I read your article and would like to point out the following: When it comes to using examples from biology to extrapolate to the realm of ethics, just about anything goes. You mention the important example of aggression, a rather adaptive trait in many contexts for both social and non-social animals. Ethically, we may put together some very sound arguments to limit the expression of aggression in society (hence the many laws doing so), and yet we regularly also put forward arguments (and laws) to justify aggression in other contexts (e.g. war, maintaining social order). Hence, this evolutionarily adaptive trait can be ethically acceptable or not depending on circumstances. This is the reason why I felt that a direct personal stance was required in order to clarify my ethical position regarding homosexuality. I gave arguments and evidence to suggest that homosexuality is not a pathology, rather it can be adaptive, and yet the extrapolation into ethics is ambiguous, something else is needed, and that something else requires a personal decision as individuals. This implies that acceptance of homosexuals in society rests on additional cultural and political work, it won't come effortlessly from the description of homosexual behaviour as biologically adaptive. In my view, such cultural and political work is rooted into our beliefs in democracy and the recognition and acceptance of cultural and biological diversity.
To quote from your article: "To argue, as Poiani does, that the science of animal homosexuality shows that homosexuality is a naturally adaptive trait and thus not a "pathology" or "disorder" is a scientific argument with normative connotations. And yet, Poiani insists, science cannot claim to support normative conclusions without committing the naturalistic fallacy." As I mentioned above there are adaptive traits that can raise ethical questions leading us to one conclusion or the exact opposite. Infanticide, for instance, is a widespread behaviour among many vertebrates, it can demonstrably have adaptive value under specific environmental conditions, and yet infanticide can produce strong negative ethical reactions in modern Western societies. On the other hand, many argue in favour of abortion and also euthanasia. Navigating such ethically turbulent waters requires a long and serious work of cultural change.

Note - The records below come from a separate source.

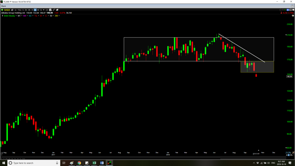Click the Windows search box

point(34,163)
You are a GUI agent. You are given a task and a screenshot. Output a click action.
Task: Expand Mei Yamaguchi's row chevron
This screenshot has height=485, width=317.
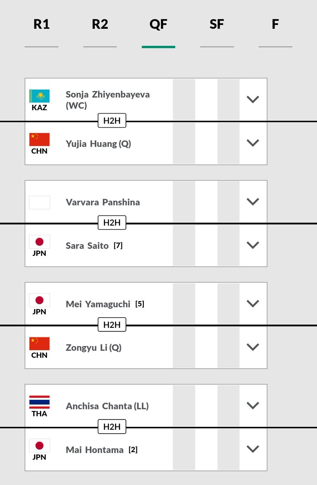(253, 304)
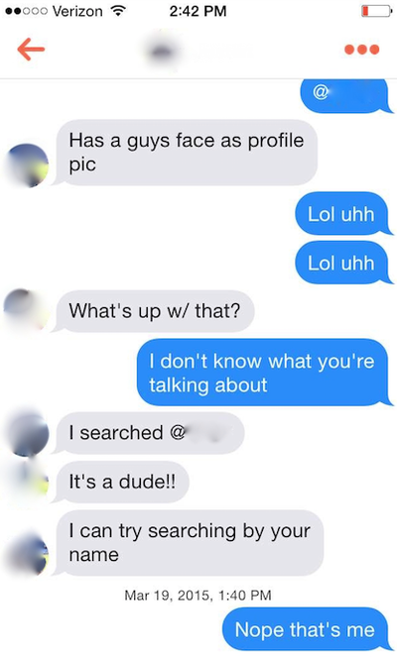Tap the Wi-Fi signal icon

(x=119, y=11)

Homosexuality is not a pathology, hence arguments against homosexuality based on such link to pathology should be simply dismissed. However, homosexuals are advised not to rest on this argument, but continue their hard work to open up the mind of other members of society to the acceptance of our human diversity. This is currently relevant (both in Australia and elsewhere) in the debate over marriage equality. Marriage equality strikes at the very core of our understanding of democracy, biology can only help by telling us that homosexuals are not "mentally sick individuals". This takes me to your last statement: "Is there any evidence that same-sex marriages harm children?"... The answer from psychological research is a resounding: No! There is no evidence that growing in a homosexual family leads children to develop more problems than those developed by children growing up in a heterosexual family. This is quite unsurprising, as in our evolutionary history children have experienced all sorts of social environments where a father or a mother may have been missing due to early death or other reasons, where heterosexual marriages have been unstable, etc.
Finally, I agree with your conclusion as it fits with life in a mature democracy: "Given what we know about the animal nature of homosexuality, if we want to pursue happiness, peace, and prosperity in societies with both heterosexual and homosexual individuals, then we ought to protect the liberty of homosexuals to live their lives as they wish as long as they do not harm others. Consequently, the liberty of homosexuals would include the right to same-sex marriage as long as we know that this is not harmful to others."